Cuando decidimos hacerlo dinamitamos las aceras. Trozos de asfalto flotaron frente a nuestros ojos. El eco de la explosión resplandecía, como un pez raro en el fondo de un estanque transparente donde la luz del sol se detiene una sola vez cada cien años. Así, con toda la espera de los arquitectos chinos dedicados a encontrar el sentido de la luz. Así, con la furia del lenguaje inventado en el silencio de siglos por una boca cerrada en el cansancio. Así, como el hilo perdido de una narración empezada a toda prisa a las once y media de la noche, mientras se usa de excusa encender el computador para decirle a la inmobiliaria que están fallando las luces del pasillo y de la alcoba principal.

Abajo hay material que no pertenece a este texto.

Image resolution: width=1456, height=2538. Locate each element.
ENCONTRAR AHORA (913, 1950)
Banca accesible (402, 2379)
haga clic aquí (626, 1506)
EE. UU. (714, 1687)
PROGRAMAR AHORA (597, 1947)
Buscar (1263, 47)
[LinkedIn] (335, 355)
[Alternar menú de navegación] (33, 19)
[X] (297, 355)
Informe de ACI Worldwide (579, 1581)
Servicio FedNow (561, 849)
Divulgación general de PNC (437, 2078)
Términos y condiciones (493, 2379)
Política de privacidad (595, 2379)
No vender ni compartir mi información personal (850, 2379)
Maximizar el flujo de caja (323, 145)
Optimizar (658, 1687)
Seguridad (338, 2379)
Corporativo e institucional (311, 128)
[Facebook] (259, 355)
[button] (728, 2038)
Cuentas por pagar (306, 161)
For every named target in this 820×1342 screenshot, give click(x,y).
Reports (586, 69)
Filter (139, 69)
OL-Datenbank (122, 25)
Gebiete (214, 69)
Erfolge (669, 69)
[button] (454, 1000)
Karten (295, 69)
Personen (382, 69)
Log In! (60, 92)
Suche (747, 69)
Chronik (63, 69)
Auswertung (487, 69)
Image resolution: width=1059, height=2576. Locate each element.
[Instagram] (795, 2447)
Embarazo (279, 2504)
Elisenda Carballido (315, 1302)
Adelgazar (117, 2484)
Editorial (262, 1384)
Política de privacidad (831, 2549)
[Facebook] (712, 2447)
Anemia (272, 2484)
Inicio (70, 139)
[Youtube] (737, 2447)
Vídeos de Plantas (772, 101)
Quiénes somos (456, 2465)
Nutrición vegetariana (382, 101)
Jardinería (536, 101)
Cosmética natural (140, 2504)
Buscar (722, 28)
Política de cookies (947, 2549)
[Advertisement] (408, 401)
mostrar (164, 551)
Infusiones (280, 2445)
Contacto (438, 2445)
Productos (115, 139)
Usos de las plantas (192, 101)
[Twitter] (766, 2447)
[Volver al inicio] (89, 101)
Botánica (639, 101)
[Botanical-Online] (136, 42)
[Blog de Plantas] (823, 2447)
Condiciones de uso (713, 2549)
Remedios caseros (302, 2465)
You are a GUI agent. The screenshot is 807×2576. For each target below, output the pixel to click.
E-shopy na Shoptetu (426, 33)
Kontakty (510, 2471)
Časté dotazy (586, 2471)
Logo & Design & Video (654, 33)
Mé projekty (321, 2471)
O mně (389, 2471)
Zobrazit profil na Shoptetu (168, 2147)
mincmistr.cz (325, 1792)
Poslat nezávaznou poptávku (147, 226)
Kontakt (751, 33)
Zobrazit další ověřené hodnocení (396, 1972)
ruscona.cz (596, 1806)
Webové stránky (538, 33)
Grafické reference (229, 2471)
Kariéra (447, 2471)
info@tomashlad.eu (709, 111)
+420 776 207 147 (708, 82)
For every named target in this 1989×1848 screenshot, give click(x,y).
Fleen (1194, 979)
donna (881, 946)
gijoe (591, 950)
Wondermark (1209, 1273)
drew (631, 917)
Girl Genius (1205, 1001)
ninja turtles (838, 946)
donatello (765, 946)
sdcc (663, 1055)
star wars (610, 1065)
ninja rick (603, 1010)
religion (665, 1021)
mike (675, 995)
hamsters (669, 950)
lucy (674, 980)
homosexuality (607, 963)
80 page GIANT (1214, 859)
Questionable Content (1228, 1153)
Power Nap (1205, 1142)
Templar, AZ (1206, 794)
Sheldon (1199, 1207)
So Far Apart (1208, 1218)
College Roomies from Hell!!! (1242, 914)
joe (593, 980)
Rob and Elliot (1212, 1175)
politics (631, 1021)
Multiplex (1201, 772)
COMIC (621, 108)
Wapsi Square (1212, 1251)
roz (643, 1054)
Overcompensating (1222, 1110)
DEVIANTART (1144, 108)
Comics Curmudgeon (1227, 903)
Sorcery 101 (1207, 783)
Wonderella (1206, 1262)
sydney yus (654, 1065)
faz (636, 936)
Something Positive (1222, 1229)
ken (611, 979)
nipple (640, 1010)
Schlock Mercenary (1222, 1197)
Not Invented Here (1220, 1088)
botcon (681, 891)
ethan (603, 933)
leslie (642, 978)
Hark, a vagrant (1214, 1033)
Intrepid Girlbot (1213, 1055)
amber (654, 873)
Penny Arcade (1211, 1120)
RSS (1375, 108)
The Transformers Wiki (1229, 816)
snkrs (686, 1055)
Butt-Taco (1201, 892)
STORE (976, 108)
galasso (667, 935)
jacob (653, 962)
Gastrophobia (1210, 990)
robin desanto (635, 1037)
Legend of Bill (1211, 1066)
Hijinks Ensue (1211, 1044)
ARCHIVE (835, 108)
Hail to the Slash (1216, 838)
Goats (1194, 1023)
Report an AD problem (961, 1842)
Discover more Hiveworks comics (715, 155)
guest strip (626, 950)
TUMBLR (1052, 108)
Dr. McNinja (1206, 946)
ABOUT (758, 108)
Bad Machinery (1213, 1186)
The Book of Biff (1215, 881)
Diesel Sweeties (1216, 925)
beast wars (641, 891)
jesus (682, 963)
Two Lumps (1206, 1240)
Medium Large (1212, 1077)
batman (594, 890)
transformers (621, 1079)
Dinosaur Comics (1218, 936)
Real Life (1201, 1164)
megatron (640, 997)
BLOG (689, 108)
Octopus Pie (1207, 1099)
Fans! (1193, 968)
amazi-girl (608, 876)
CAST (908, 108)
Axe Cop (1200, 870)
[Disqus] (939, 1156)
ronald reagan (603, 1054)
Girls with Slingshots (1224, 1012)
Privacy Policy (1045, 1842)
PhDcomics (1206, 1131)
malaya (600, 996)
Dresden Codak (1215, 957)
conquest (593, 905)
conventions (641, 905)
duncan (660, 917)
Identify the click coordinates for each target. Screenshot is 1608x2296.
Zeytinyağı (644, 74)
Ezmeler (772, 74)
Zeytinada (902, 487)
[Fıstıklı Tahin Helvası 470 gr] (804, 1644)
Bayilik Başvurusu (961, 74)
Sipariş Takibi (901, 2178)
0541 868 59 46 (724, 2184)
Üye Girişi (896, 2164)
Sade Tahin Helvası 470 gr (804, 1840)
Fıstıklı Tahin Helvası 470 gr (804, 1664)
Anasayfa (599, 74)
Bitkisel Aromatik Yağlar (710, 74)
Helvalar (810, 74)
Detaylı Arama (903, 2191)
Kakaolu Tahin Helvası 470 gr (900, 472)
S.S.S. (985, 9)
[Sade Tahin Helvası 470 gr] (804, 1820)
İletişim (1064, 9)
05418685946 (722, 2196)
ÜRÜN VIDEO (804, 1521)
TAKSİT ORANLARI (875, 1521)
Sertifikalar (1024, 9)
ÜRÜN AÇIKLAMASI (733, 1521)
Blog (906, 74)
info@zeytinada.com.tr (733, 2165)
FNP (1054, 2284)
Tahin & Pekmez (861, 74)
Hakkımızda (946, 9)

Escribo alcoba donde debí escribir pieza, porque alcoba no tiene nadie. El punto es: tienes un comienzo furioso de alguna belleza en su hallazgo y, de golpe, empiezas a tropezar con las metáforas, a esforzarte por introducir lo cotidiano y paso a paso poco a poco lento y lento se va perdiendo en la madeja de su propia incapacidad para ser tejido. Cuando no puede ser manto, el lenguaje es maraña. Cuando no puede ser abrigo, el lenguaje es un cajón lleno de estambres sin sentido al que da miedo meter la mano por la sospecha de una aguja sedienta oculta entre la madeja. Pero no es la aguja, porque no hay aguja, y cuando el lector lo descubre saca el contenido a manadas y lo echa al fuego con un gesto de desprecio.
Es natural que ocurra. Es inevitable. Tarde o temprano todo lo hueco revela su cualidad de yesca y sirve, solamente, para dar fuego a lo demás y a sí mismo. Para encender la mecha. Para comenzar la chispa con la cual, llegado el momento, decidiremos dinamitar las aceras.